Page excerpt:
[start]
Those in the know have been singing the praises of composer Taro Iwashiro for a long time but his only wider exposure internationally came when he scored John Woo’s Red Cliff over a decade ago. I suspect that Fukushima 50 will give him his greatest acclaim yet – it’s an impressive score which focuses entirely on heroism and goodness, musically and dramatically as far removed from the recent (also acclaimed) Chernobyl as it is possible to get, showing how differently similar things can be tackled by different composers.

Taro Iwashiro

The album opens with what is labelled as a “symphonic suite” consisting of four distinct pieces. I’m not sure if they’re just film cues repurposed or not but in any case it’s very stirring stuff. The opening piece, “All Life”, presents the impassioned main theme – I guess for the sake of comparison, think Fernando Velazquez and The Impossible. The strings of the Tokyo Philharmonic are joined by a full choir and violin and cello soloists and it’s a wonderful theme.

In “A Gift” the choir sings “hallelujah” (this is not a subtle score!) and there are some lovely wind solos; then in “Operation Tomodachi” the main theme is heard again, for piano this time. The score’s brilliant secondary theme – with a great violin solo – is then presented in “Home Country Forever More”. It’s very rousing – Georges Delerue levels of emotional drama.

The rest of the album (with what I am assuming is the actual film score) mostly draws from the material in that opening suite. It is less intensely emotional perhaps, at times less lyrical, but you still hear those same themes repeated quite often. I do wonder how it can possibly avoid overwhelming the film, but on album it works beautifully.

This is big music – emotional, dramatic – ultimately, quite old-fashioned (you would absolutely never hear anything like this in a Hollywood film and probably wouldn’t have done for a quarter of a century) – and it really is very beautiful. It’s a little repetitive perhaps over its whole length but even if you just listen to that opening suite, it still more than warrants buying the album.
[end]
Required work: In the Fukushima 50 album review, which instrument plays the main theme in "Operation Tomodachi"? The records that follow come from a different source than the review.

Listed entries:
[start]
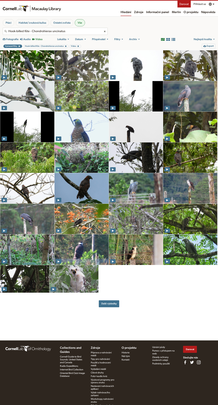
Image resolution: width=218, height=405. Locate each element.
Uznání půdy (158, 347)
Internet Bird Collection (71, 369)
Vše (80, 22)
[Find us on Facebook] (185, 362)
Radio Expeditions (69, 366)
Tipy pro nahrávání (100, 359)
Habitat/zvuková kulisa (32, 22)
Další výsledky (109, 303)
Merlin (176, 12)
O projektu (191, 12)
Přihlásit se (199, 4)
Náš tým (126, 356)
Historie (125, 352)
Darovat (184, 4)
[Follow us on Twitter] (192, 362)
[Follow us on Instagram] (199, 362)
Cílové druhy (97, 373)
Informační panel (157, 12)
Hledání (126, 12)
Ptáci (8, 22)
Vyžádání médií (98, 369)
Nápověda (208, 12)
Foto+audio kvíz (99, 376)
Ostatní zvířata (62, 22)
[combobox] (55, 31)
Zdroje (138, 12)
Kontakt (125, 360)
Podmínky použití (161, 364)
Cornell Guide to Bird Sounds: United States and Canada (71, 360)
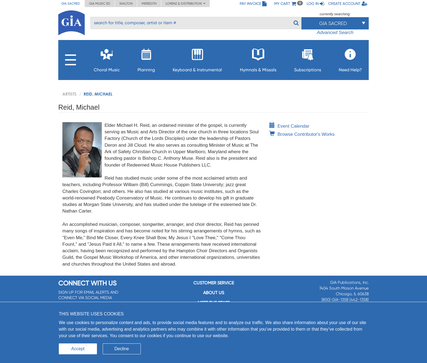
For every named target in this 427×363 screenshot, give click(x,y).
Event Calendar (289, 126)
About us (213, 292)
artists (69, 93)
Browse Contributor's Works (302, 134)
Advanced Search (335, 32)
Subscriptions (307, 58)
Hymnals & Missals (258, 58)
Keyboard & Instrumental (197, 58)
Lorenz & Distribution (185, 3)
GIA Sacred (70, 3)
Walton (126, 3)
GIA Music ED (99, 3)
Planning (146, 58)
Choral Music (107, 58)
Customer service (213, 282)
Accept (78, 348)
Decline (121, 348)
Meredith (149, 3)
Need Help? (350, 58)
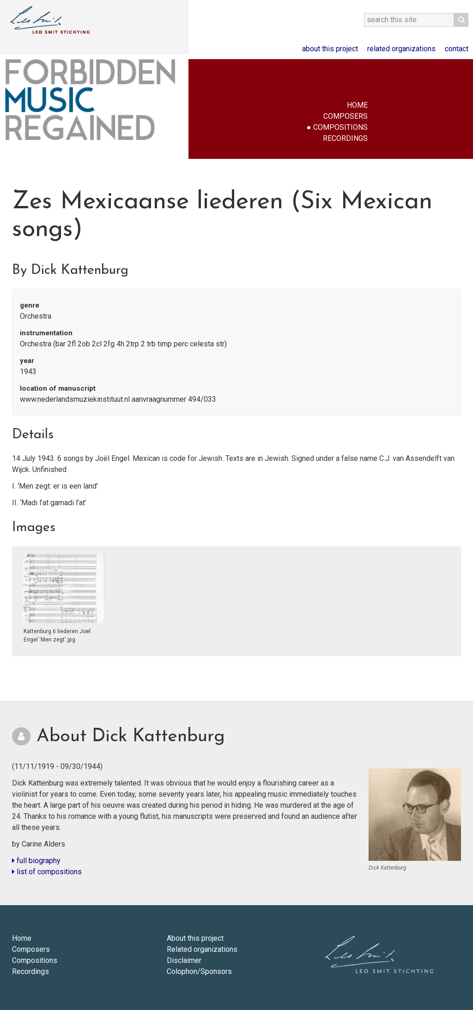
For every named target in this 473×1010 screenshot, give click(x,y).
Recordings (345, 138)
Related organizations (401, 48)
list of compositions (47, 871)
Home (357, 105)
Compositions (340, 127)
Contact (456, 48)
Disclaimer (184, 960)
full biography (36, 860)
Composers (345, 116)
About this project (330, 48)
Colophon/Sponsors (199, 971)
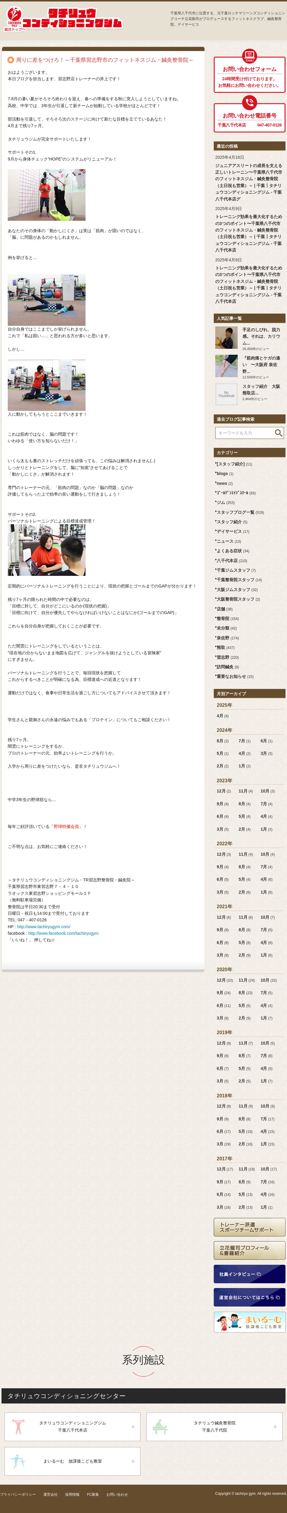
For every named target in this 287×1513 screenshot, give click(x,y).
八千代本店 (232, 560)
[end]
[start]
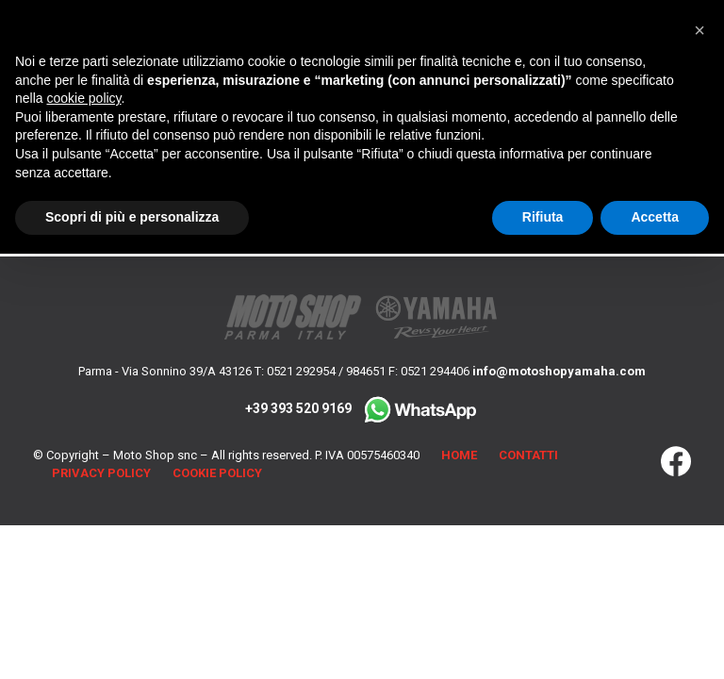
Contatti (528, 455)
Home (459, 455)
[end]
Task response: The piano.